Portal Money.pl obliczył, że walka z piratami drogowymi byłaby opłacalna - co roku mogłoby wpłynąć do budżetu państwa prawie 3 mld zł więcej (zakładając tę samą liczbę wykroczeń drogowych). Oczywiście o ile wysokość kar wzrastała w identycznym tempie, co płaca minimalna. W 2017 roku mundurowi zapewnili budżetowi państwa 786 mln zł wpływów, w 2018 r. kwota wyniosła o blisko 270 mln zł mniej (przez pewien czas trwał protest policjantów). Na razie jednak nikt podwyżki nie potwierdził.
Dziennik "Rzeczpospolita" postarał się o przeprowadzenie sondażu. Zdaniem 25,6 proc. ankietowanych kwota powinna wzrosnąć i zostać uzależniona od dochodów kierowcy, z kolei 21,5 proc. respondentów była przeciwna podwyżce. Za podniesieniem wysokości mandatów, jednak maksymalnie do 2 tys. zł, opowiedziało się 16,6 proc. zapytanych osób, natomiast maksymalną stawkę 1,5 tys. zł poparło 8,6 proc. ankietowanych. Co więcej, 14,3 proc. za górną granicę mandatu uznało 1 tys. zł. Opinii nie wyraziło 13,4 proc. ankietowanych.
Jak czytamy w "Rzeczpospolitej", za uzależnieniem wysokości kary od zarobków opowiedziała się jedna na cztery kobiety i podobny odsetek mężczyzn. Rozwiązanie częściej popierały osoby po 50 roku życia – blisko jeden na trzech badanych z tej grupy wiekowej. Więcej zwolenników miało wśród osób z wykształceniem zasadniczym zawodowym (3 na 10 osób), a także wśród osób zarabiających od 2001 do 3000 zł (blisko co 3 z nich), więcej zwolenników było w gronie mieszkańców miast liczących od 20 do 99 tys. mieszkańców (3 na 10 mieszkańców).
Dłonie na kierownicę
Znowelizowane Prawo o ruchu drogowym ma sprawić, że policjant poczuje się bezpieczniej podczas kontroli drogowej. Wchodzi w życie od 7 listopada. O co chodzi? Jeżeli kierowca nie dostosuje się do prośby funkcjonariusza związanej z: siedzeniem w bezruchu w zatrzymanym aucie; trzymaniem rąk na kierownicy; nieopuszczeniem pojazdu, wówczas musi liczyć się z mandatem.
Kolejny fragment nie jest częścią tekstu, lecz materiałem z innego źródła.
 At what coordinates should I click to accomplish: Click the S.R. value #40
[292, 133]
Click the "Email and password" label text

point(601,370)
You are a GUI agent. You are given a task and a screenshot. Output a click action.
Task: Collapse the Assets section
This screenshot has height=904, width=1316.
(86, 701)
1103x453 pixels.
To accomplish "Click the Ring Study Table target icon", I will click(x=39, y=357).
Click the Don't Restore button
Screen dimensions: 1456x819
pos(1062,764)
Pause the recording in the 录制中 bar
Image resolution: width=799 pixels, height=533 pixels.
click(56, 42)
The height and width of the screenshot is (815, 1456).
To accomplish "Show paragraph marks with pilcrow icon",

Na każdą czynność należy uzyskać zgodę funkcjonariusza, a jeśli kierowca sam chce coś zrobić, np. wysiąść z auta, wówczas także musi zapytać o zgodę.
Pamiętajmy jednak, że nie jest to nowość. Wystarczy zapoznać się z informacjami na stronach polskiej policji odnośnie zasad postępowania podczas kontroli drogowych. Policjanci zwracali uwagę, że po zatrzymaniu pojazdu należy "trzymać ręce na kierownicy i nie wysiadać z pojazdu, chyba że żąda tego od nas policjant". Funkcjonariusz dopiero sprawdzi dane personalne, czy np. kierowca nie jest poszukiwany. Policjant nieumundurowany może zatrzymać kierującego pojazdem wyłącznie na obszarze zabudowanym, policjant umundurowany może zatrzymać pojazd wszędzie.
Wcześniej też można było narazić się na mandat. Radosław Kobryś z Komendy Głównej Policji wyjaśnił, że w istocie przepis "zmienił tylko swoje miejsce" w rozporządzeniu ws. kontroli ruchu drogowego (zgodnie z paragrafem 16. kierowca miał obowiązek zatrzymać pojazd i trzymać ręce na kierownicy).
Warto wiedzieć, że w celu kontroli drogowej - to nowość - „dopuszcza się postój pojazdu policyjnego w miejscu, gdzie jest to zabronione, lecz nie zagraża bezpieczeństwu ruchu”. Policjant ma prawo zapisać i przekazać do CEPiK-u stan licznika naszego auta, także auta przewożonego (o ile jest taka techniczna możliwość).